The play opens with Paul Senior on a second floor balcony of a modest home with mismatched and worn furniture.
Paul Senior, played by Juneau actor and Tlingit Jake Waid, is a gruff fisherman who wears Carhart overalls and is the patriarch of the story. He’s reciting a poem in Tlingit that playwright Frank Henry Kaash Katasse would call one of the play’s interludes — poems, songs and monologues woven throughout the play’s story line.
Ironically, Katasse wrote the interludes during interludes.
“I worked at KTOO for quite some time and I’d finish work at 4:30 and my wife finished work at 5. So, sometimes I’d have a half an hour before I had to go pick her up,” Katasse said. “So what do you do for a half an hour? You can dink around on your phone, or you can work.”
Katasse hadn’t written a full-length play before, and he wasn’t trying to at the time.
“My intention was to write things that were inspiring me,” Katasse said. “One of the monologues I wrote was because I wanted an audition piece as an actor … As a matter of fact all the parts are parts I would love to act.”
Katasse also is an accomplished actor — readers may have seen him in Perseverance’s “Chicago,” or “Our Voices Will Be Heard” among others.
He’s also the board president of the Juneau Douglas Little Theatre.
And what inspired the 30-minute writing sessions?
“It was rainy one day so I write this monologue about rain and how it refreshes you,” Katasse said.
The rain interlude is now performed by actor Brian Wescott who is Athabascan and Yup’ik, and plays both a minister and Paul Senior’s son, who is a Desert Storm veteran. He’s also the estranged father of Nick, played by Skyler Ray-Benson Davis, who is Tlingit.
“After a while I had this short story about a young man (who eventually became Nick) going to live with his grandparents,” Katasse said.
He thinks the short story was called “City Boy.”
“Then I realized I could take this story and weave it through the rest of these interludes,” he said. “I could tie this story to all these different characters.”
Nick’s counterpart is his raised-in-the-village cousin Edward, played by Kholan Studi.
Katasse said both Tlingit characters represent parts of himself.
“Back in the day it was very affordable to take your family and go tour Southeast Alaska on the ferry,” Katasse said. “We would do that when I was little. And my dad was a commercial fisherman so sometimes he’d be fishing out of Petersburg, or Wrangell, or Sitka.
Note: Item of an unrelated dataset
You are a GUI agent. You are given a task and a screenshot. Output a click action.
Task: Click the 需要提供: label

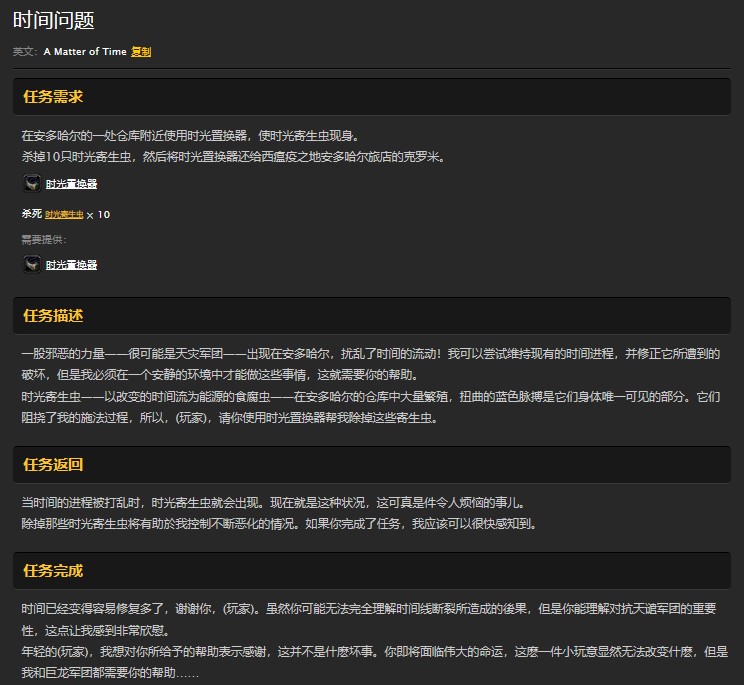pos(44,239)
And we’d go meet him there on the ferry.”
“So I have these vivid memories of us being little in some of these communities, and some of the experiences I had from being the city boy from the big town of Juneau,” he said.
Nick is sent to live with his grandparents, Paul Senior and Linda (played by Diane E. Benson, who is Tlingit), and Edward in the village while his mother awaits trial for drug-related charges in Juneau.
The following scene exemplifies Nick’s angst.
“Hey cousin, want to grab the skiff and go check on the crab pots?” Edward asks.
“No, I don’t want to check the f—ing crab pots, cousin! I’m sick of this place. Maybe dad had the right idea — get as far away from you as possible — get away before I end up as f—ed up as you!” answers Nick.
Drama like this is often balanced with comedy, and a diverse selection of music including a church song.
Katasse brought jazz musician and friend Ed Littlefield onto the team as a composer and Tlingit Language Consultant.
“One of the reasons you break into a song during a musical is that the character reaches an emotional boiling point, and the best way to express that is through song,” Katasse said. At one point Nick raps — another one of Katasse’s interludes. (Clink on the audio player above to hear it).
Beyond coming of age the cousins experience, and change everyone faces, it’s also a love story between the grandparents. Paul Senior and Linda play the kind of long-time in-love lovers to which many aspire.